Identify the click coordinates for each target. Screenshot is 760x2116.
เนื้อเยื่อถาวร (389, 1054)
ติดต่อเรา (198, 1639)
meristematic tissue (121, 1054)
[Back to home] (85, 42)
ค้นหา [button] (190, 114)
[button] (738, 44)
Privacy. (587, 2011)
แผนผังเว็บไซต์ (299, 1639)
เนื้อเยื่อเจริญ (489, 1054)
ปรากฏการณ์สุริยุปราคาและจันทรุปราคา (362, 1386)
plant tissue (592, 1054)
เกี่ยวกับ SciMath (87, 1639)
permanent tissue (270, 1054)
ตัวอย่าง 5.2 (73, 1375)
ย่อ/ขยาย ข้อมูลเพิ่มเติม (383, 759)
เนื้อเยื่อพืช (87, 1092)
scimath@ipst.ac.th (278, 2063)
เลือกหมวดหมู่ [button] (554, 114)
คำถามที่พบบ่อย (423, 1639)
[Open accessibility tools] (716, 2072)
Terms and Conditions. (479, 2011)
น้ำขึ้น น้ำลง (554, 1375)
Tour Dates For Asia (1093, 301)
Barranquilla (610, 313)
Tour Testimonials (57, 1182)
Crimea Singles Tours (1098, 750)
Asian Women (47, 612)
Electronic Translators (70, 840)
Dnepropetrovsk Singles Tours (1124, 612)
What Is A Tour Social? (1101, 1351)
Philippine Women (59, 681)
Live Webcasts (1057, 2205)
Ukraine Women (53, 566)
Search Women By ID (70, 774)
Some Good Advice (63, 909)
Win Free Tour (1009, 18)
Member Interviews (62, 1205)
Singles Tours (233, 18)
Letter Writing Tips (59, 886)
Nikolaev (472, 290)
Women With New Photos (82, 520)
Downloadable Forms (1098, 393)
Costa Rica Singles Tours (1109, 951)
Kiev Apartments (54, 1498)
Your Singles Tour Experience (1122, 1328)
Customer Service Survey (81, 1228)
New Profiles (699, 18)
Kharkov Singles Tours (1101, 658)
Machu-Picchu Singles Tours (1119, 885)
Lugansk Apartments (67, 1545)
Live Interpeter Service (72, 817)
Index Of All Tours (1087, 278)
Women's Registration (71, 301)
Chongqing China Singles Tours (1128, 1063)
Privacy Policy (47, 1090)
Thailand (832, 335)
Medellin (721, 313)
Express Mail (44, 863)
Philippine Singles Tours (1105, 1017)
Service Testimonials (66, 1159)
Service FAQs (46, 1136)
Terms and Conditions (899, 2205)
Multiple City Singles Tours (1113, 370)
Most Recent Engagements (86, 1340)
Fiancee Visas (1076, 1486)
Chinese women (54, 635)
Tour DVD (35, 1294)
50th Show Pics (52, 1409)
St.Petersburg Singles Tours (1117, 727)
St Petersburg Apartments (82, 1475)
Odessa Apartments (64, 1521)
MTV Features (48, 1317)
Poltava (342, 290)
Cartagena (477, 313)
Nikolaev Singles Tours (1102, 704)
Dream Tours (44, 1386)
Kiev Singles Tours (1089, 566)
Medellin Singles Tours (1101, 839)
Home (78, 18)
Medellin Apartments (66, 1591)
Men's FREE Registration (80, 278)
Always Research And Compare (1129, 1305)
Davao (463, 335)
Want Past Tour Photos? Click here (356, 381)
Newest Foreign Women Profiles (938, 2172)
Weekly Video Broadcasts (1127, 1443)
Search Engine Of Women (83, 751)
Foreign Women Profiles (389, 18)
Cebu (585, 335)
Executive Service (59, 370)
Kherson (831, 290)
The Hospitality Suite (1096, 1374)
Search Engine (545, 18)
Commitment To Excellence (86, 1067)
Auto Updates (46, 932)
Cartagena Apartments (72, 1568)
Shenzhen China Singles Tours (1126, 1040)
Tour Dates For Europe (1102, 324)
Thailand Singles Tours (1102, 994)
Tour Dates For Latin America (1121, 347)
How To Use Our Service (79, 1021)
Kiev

====================

**Written problem:**
Can you lay out every line of the material above as a JSON list of strings, one string per line, with blank lines left out?

**Solution to this problem:**
[
  "Identify the click coordinates for each target. Screenshot is 760x2116.",
  "เนื้อเยื่อถาวร (389, 1054)",
  "ติดต่อเรา (198, 1639)",
  "meristematic tissue (121, 1054)",
  "[Back to home] (85, 42)",
  "ค้นหา [button] (190, 114)",
  "[button] (738, 44)",
  "Privacy. (587, 2011)",
  "แผนผังเว็บไซต์ (299, 1639)",
  "เนื้อเยื่อเจริญ (489, 1054)",
  "ปรากฏการณ์สุริยุปราคาและจันทรุปราคา (362, 1386)",
  "plant tissue (592, 1054)",
  "เกี่ยวกับ SciMath (87, 1639)",
  "permanent tissue (270, 1054)",
  "ตัวอย่าง 5.2 (73, 1375)",
  "ย่อ/ขยาย ข้อมูลเพิ่มเติม (383, 759)",
  "เนื้อเยื่อพืช (87, 1092)",
  "scimath@ipst.ac.th (278, 2063)",
  "เลือกหมวดหมู่ [button] (554, 114)",
  "คำถามที่พบบ่อย (423, 1639)",
  "[Open accessibility tools] (716, 2072)",
  "Terms and Conditions. (479, 2011)",
  "น้ำขึ้น น้ำลง (554, 1375)",
  "Tour Dates For Asia (1093, 301)",
  "Barranquilla (610, 313)",
  "Tour Testimonials (57, 1182)",
  "Crimea Singles Tours (1098, 750)",
  "Asian Women (47, 612)",
  "Electronic Translators (70, 840)",
  "Dnepropetrovsk Singles Tours (1124, 612)",
  "What Is A Tour Social? (1101, 1351)",
  "Philippine Women (59, 681)",
  "Live Webcasts (1057, 2205)",
  "Ukraine Women (53, 566)",
  "Search Women By ID (70, 774)",
  "Some Good Advice (63, 909)",
  "Win Free Tour (1009, 18)",
  "Member Interviews (62, 1205)",
  "Singles Tours (233, 18)",
  "Letter Writing Tips (59, 886)",
  "Nikolaev (472, 290)",
  "Women With New Photos (82, 520)",
  "Downloadable Forms (1098, 393)",
  "Costa Rica Singles Tours (1109, 951)",
  "Kiev Apartments (54, 1498)",
  "Your Singles Tour Experience (1122, 1328)",
  "Customer Service Survey (81, 1228)",
  "New Profiles (699, 18)",
  "Kharkov Singles Tours (1101, 658)",
  "Machu-Picchu Singles Tours (1119, 885)",
  "Lugansk Apartments (67, 1545)",
  "Live Interpeter Service (72, 817)",
  "Index Of All Tours (1087, 278)",
  "Women's Registration (71, 301)",
  "Chongqing China Singles Tours (1128, 1063)",
  "Privacy Policy (47, 1090)",
  "Thailand (832, 335)",
  "Medellin (721, 313)",
  "Express Mail (44, 863)",
  "Philippine Singles Tours (1105, 1017)",
  "Service Testimonials (66, 1159)",
  "Service FAQs (46, 1136)",
  "Terms and Conditions (899, 2205)",
  "Multiple City Singles Tours (1113, 370)",
  "Most Recent Engagements (86, 1340)",
  "Fiancee Visas (1076, 1486)",
  "Chinese women (54, 635)",
  "Tour DVD (35, 1294)",
  "50th Show Pics (52, 1409)",
  "St.Petersburg Singles Tours (1117, 727)",
  "St Petersburg Apartments (82, 1475)",
  "Odessa Apartments (64, 1521)",
  "MTV Features (48, 1317)",
  "Poltava (342, 290)",
  "Cartagena (477, 313)",
  "Nikolaev Singles Tours (1102, 704)",
  "Dream Tours (44, 1386)",
  "Kiev Singles Tours (1089, 566)",
  "Medellin Singles Tours (1101, 839)",
  "Home (78, 18)",
  "Medellin Apartments (66, 1591)",
  "Men's FREE Registration (80, 278)",
  "Always Research And Compare (1129, 1305)",
  "Davao (463, 335)",
  "Want Past Tour Photos? Click here (356, 381)",
  "Newest Foreign Women Profiles (938, 2172)",
  "Weekly Video Broadcasts (1127, 1443)",
  "Search Engine Of Women (83, 751)",
  "Foreign Women Profiles (389, 18)",
  "Cebu (585, 335)",
  "Executive Service (59, 370)",
  "Kherson (831, 290)",
  "The Hospitality Suite (1096, 1374)",
  "Search Engine (545, 18)",
  "Commitment To Excellence (86, 1067)",
  "Auto Updates (46, 932)",
  "Cartagena Apartments (72, 1568)",
  "Shenzhen China Singles Tours (1126, 1040)",
  "Tour Dates For Europe (1102, 324)",
  "Thailand Singles Tours (1102, 994)",
  "Tour Dates For Latin America (1121, 347)",
  "How To Use Our Service (79, 1021)",
  "Kiev"
]